[DOCUMENT SEGMENT]
>> START

DeAndreis’ novel takes off when Cole and Isaac start new jobs that pull them in opposite directions. The diverging paths they take will strain and test their relationship.

As a paraprofessional in an inner-city high school, Cole finds himself overwhelmed and under-trained. His students and administrators question whether his identity gives him the credibility to claim an E-40 song as his own. In addition, Cole finds his assigned student to be troubled and confrontational because she lacks the love and safety of a family. Cole realizes he must move beyond his comfort zone and address his past to make the relationship transformative.

Isaac finds a job as a part-timer at a tech startup where he’s overworked, underpaid, and teased. He makes friends with a character who sports a “Froyo is a food group” t-shirt and drinks IPAs reminiscent of Lucky Charms. Isaac gets comfortable adapting to the tastes and culture of this new world. He begins to generate his own business ideas and takes Cole down from his pedestal.

Traveling with these characters, the reader finds that San Francisco can birth an underground hip-hop movement encapsulated by the title song and give rise to the prosaic navel-gazing startup world where execs arrange for Cake (the band) to play at their birthday party. However, coexistence is a different matter from creation. How can a city, let alone a friendship, maintain itself while it contains opposing value systems?

>> END

[DATASET EXTRACT]
>> START

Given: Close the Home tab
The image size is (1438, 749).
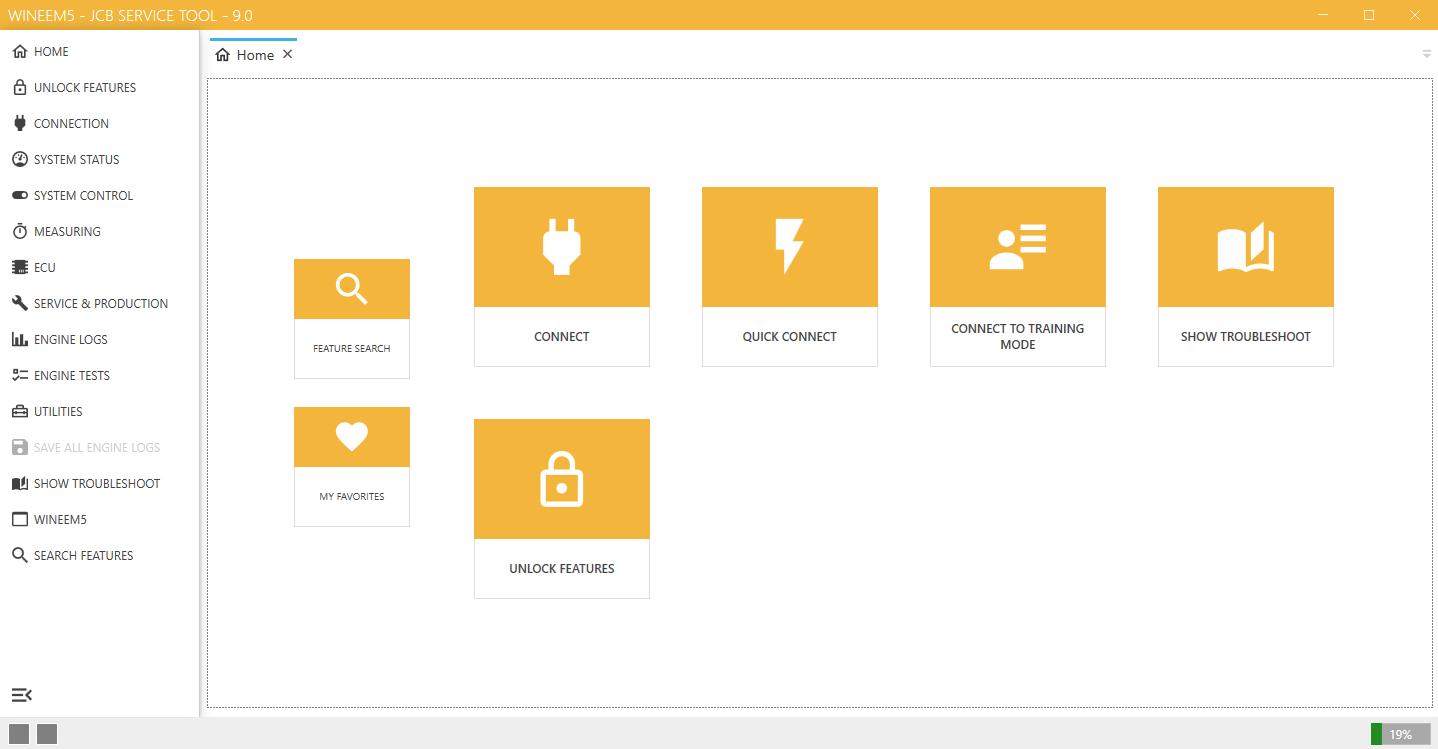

>> END

[TO DO]
A – According to the review of the novel, what job does Isaac take?
B – Transcribe the review of the novel starting at the words "As a paraprofessional" and ending after "from his pedestal.".

[EXERCISE RESULTS]
A – He works part-time at a tech startup.

B –
As a paraprofessional in an inner-city high school, Cole finds himself overwhelmed and under-trained. His students and administrators question whether his identity gives him the credibility to claim an E-40 song as his own. In addition, Cole finds his assigned student to be troubled and confrontational because she lacks the love and safety of a family. Cole realizes he must move beyond his comfort zone and address his past to make the relationship transformative.

Isaac finds a job as a part-timer at a tech startup where he’s overworked, underpaid, and teased. He makes friends with a character who sports a “Froyo is a food group” t-shirt and drinks IPAs reminiscent of Lucky Charms. Isaac gets comfortable adapting to the tastes and culture of this new world. He begins to generate his own business ideas and takes Cole down from his pedestal.